Director/creators Zombie Joe and Jana Wimer are fully respectful of the theatrical/theme park genre that they are re-interpreting. The production begins with the obligatory maze, in which audience members travel two-by-two through a chamber of living horrors — dimly lit creatures engaged in terrifying and/or taboo-busting acts. But there is nothing slickly produced about this maze — it is a roundabout polyethylene pathway that the neighbor kids might have created using garbage bags to line their basement, replete with hand-painted arrows to guide your way.
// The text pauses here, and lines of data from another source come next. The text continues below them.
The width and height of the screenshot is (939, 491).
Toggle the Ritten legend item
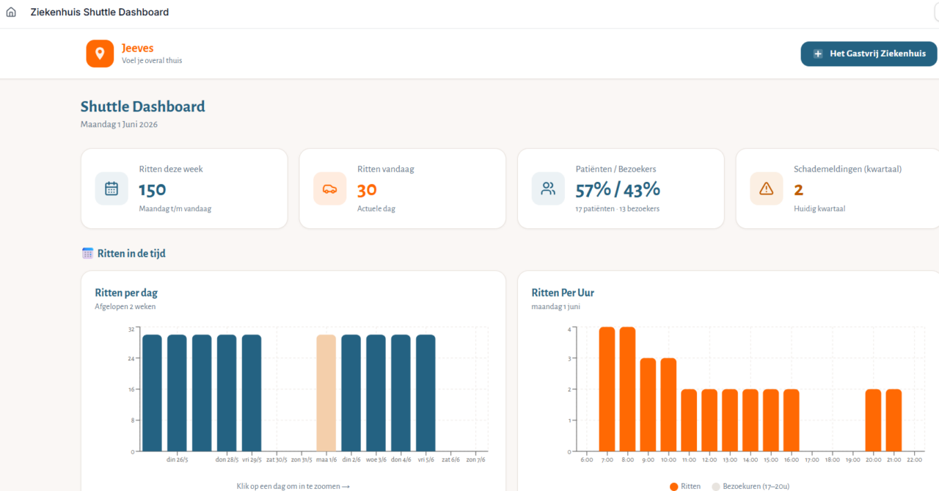684,486
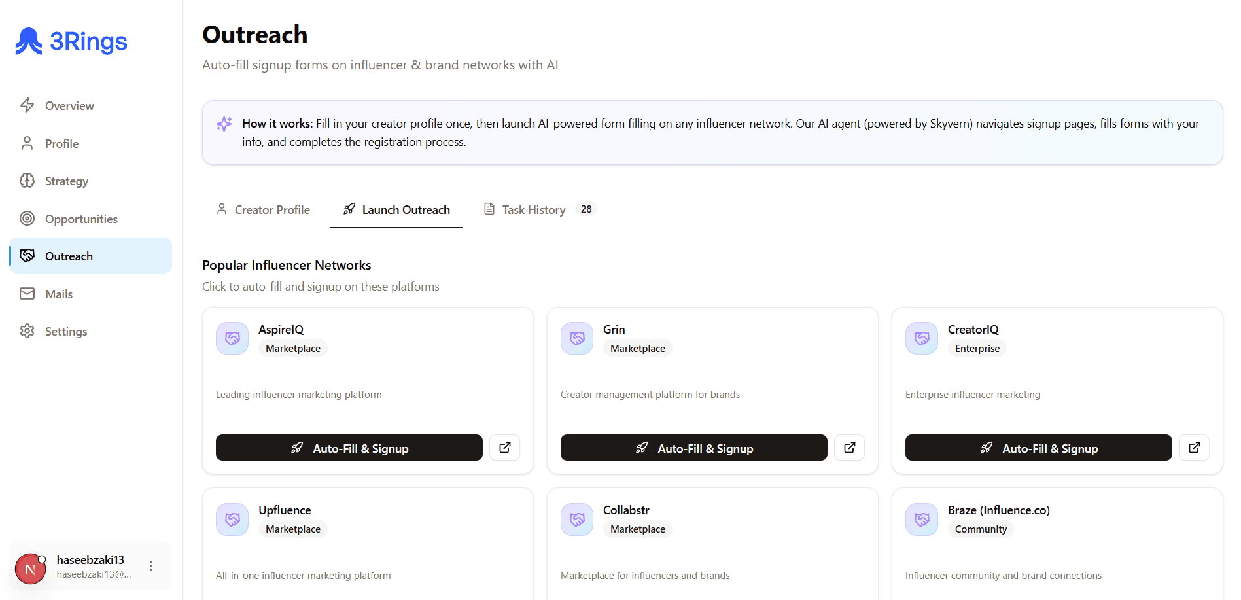Go to Overview in the sidebar

click(69, 106)
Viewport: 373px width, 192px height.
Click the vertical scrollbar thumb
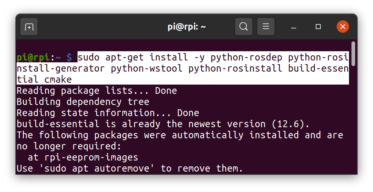coord(353,54)
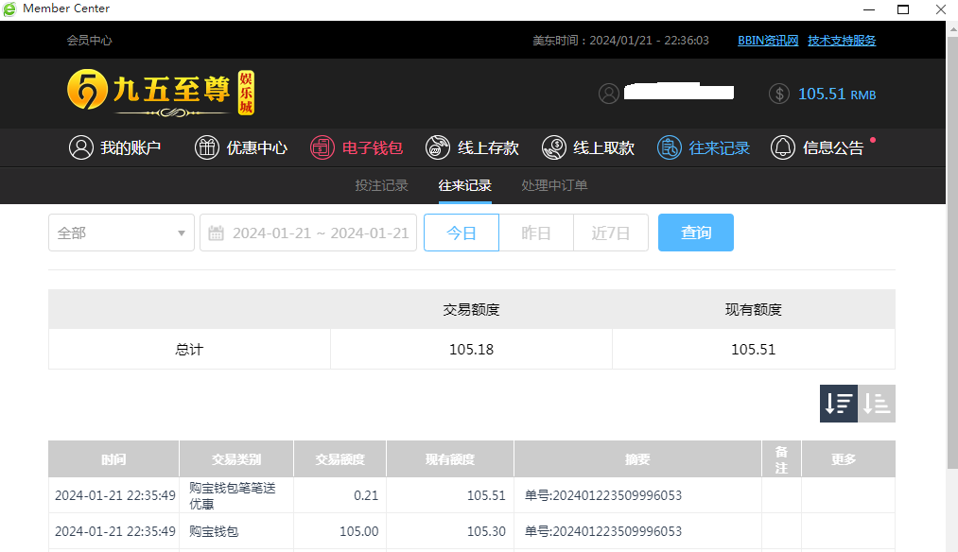Switch to ascending sort order icon
Screen dimensions: 958x552
click(x=877, y=404)
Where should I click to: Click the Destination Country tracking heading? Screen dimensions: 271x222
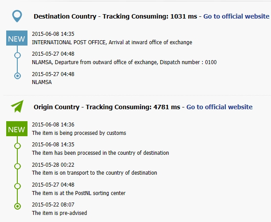tap(115, 16)
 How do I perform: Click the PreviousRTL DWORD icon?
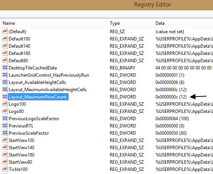coord(5,126)
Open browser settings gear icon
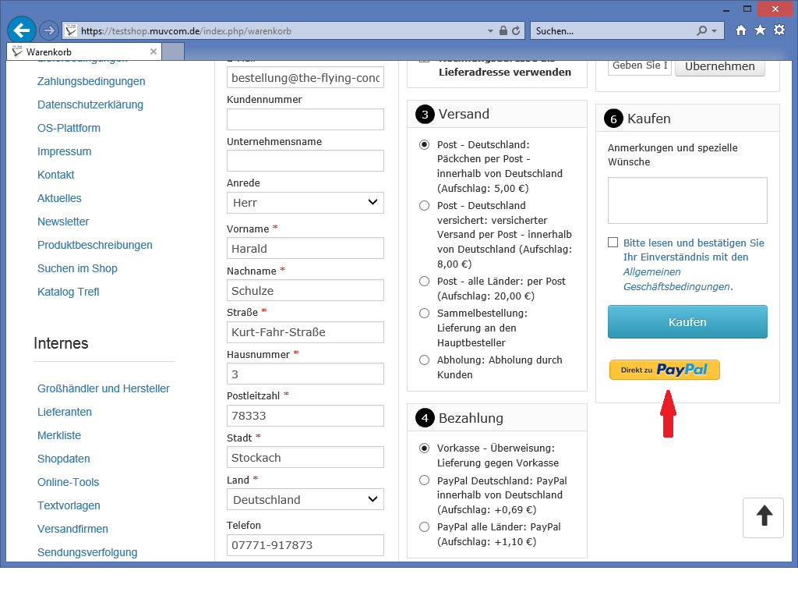 (779, 30)
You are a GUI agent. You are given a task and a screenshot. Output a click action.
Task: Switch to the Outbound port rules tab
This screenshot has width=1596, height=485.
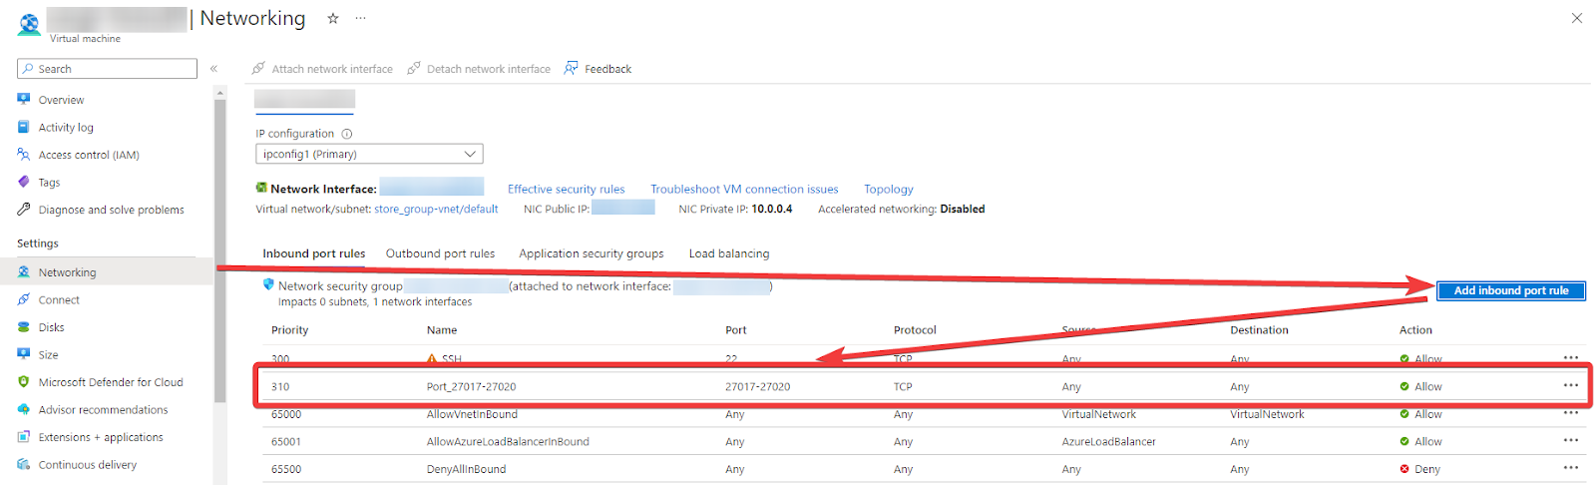point(440,253)
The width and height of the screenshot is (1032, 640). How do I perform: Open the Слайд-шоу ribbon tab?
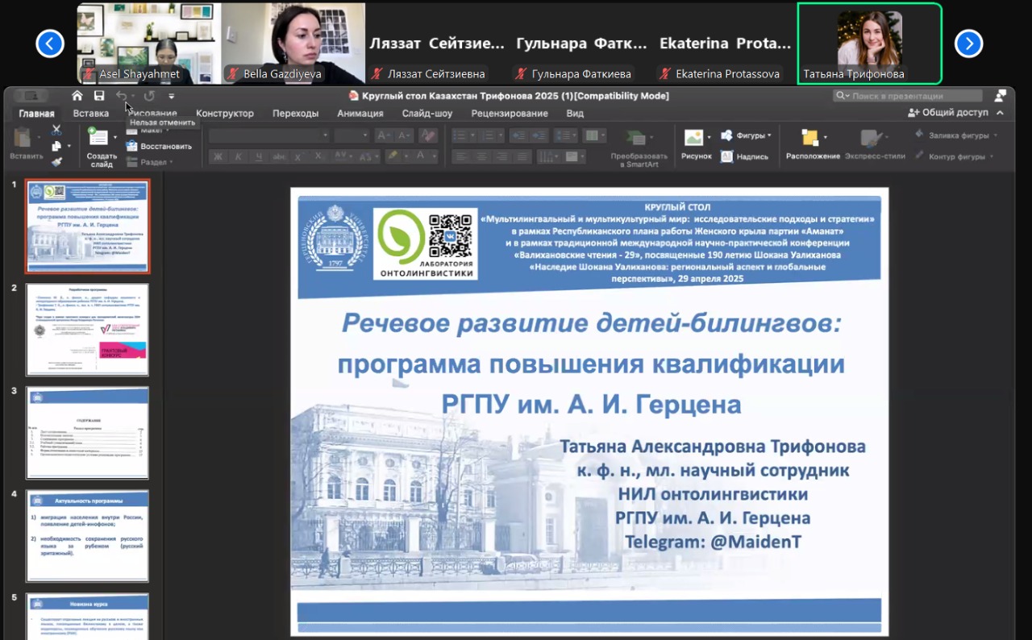tap(427, 113)
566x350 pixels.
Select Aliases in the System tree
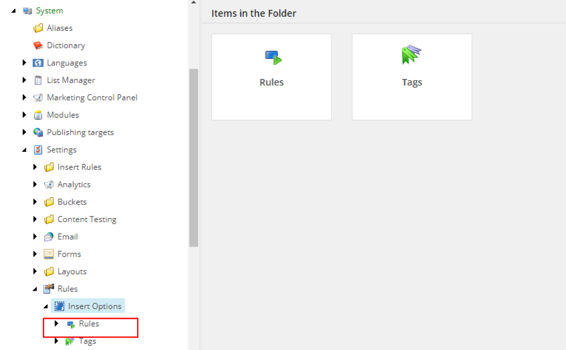click(x=59, y=28)
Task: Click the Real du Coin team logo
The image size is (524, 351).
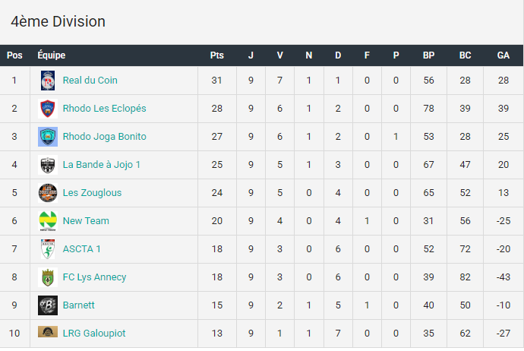Action: click(x=48, y=81)
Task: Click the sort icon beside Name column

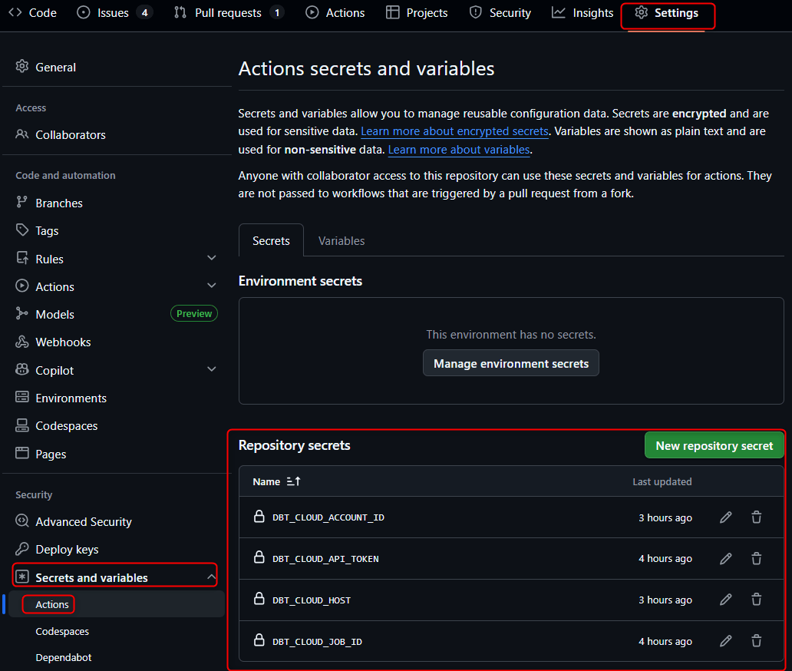Action: pos(293,481)
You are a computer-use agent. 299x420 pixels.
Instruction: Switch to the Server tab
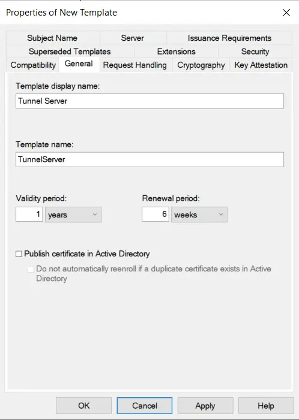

And that’s exactly the point of Urban Death, and of most of the productions at ZJU, which is without a doubt the most accomplished avant-garde theater company in Los Angeles. For decades, ZJU, under the leadership of Zombie Joe, has brought a uniquely creative vision to the LA theater scene, lifting a bootstrap theatrical sensibility to the heights of excellence across a number of genres. Urban Death is simply one more of this theater company’s extraordinary accomplishments.

Once audience members have made it through the maze, they are seated — in many cases on the floor — in the small black box theater. An actress, dressed in a black lacey costume, sits in a meditative position on the floor until all the audience has arrived. The show begins, of course, in darkness, and what follows is a series of a dozen or more tableaux in which cast members silently perform all manner of horrors, temptations and rituals.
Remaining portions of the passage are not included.